In today’s competitive medical landscape, spending tens of thousands of dollars (or millions, depending on your scale) on fancy training facilities and classrooms is a needless luxury. Factor in the cost of educators and the disruption in your clinic’s workflow due to the scheduling of classes and seminars, and it quickly adds up.

eLearning costs are comparatively trivial, costing less monthly for their overall operation than what it costs to send a single doctor to one of those frequent medical conferences. And, if you opt for a privately hosted or a public Cloud solution, you’ll be able to accommodate the training of tens to tens of thousands of doctors.

Time

As a healthcare professional or hospital manager, you know how precious a resource time is for doctors. Healthcare professionals are notoriously busy and overworked, and finding time for training can be problematic.

With eLearning, which is by nature asynchronous, doctors, nurses and other healthcare professionals can educate themselves at their own pace. And of course eLearning works remotely, enabling them to follow lessons from their office or home.

Updatability

Yes, that’s a word, and yes, it describes the ease with which you can update eLearning content perfectly.

And with techniques, medical theories and medical getting frequently outdated, new drugs being introduced all the time, and doctors having to learn to operate new (and very costly) equipment, you really want that updatability in your learning management system.

A modern LMS platform can trivially incorporate study material provided by the drug company or the medical equipment manufacturer, and of course all kinds of images, videos, visualizations and interactive animations.

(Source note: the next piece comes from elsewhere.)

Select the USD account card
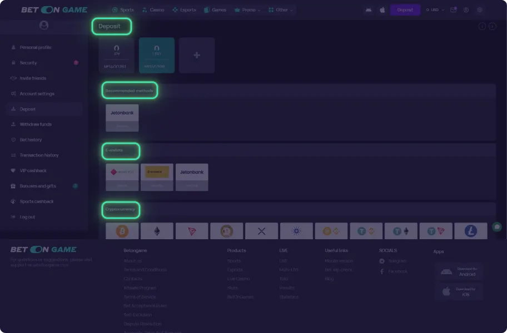Image resolution: width=507 pixels, height=333 pixels. [156, 56]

This is especially important for medicine, where images and visualizations (x-rays, ECGs, ultrasounds, MRIs, anatomical diagrams and all kinds of scans, graphs and visuals) play a crucial role.

Accountability

eLearning can also be easily monitored, as it offers all the important feedback mechanisms (such as reporting and detailed statistics) to track the progress of individuals and teams and assess their performance.

For example, with the advanced reporting capabilities of our software, you can keep track of courses, groups of learners, or even specific individuals, and even automatically award specific certifications upon the successful completion of a course or a set of courses.

Onboarding

Another use of an eLearning management system in a medium or large medical facility is for employee orientation.

This is the task of introducing new hires to their working environment and giving them the basic information the need to start being productive.

This includes your hospital’s or clinic’s operating procedures, policies, restrictions and guidelines, as well as the ever more important education in professional ethics, and sexual and racial discrimination issues.

Conclusion


eLearning is a perfect fit for a knowledge based profession such as medicine, where being kept up to date is not often crucial but a matter of life and death, time is a scarce resource, and competitiveness means you need to get maximum results with reduced costs.

If you work in a medical organization that hasn’t embraced eLearning yet, it’s not a question of “if” it will eventually embrace it, but of “when”. And that’s not just our opinion, but something that has been proven by the market: healthcare has been the industry with the most eLearning deployments in the US (followed by software and marketing companies).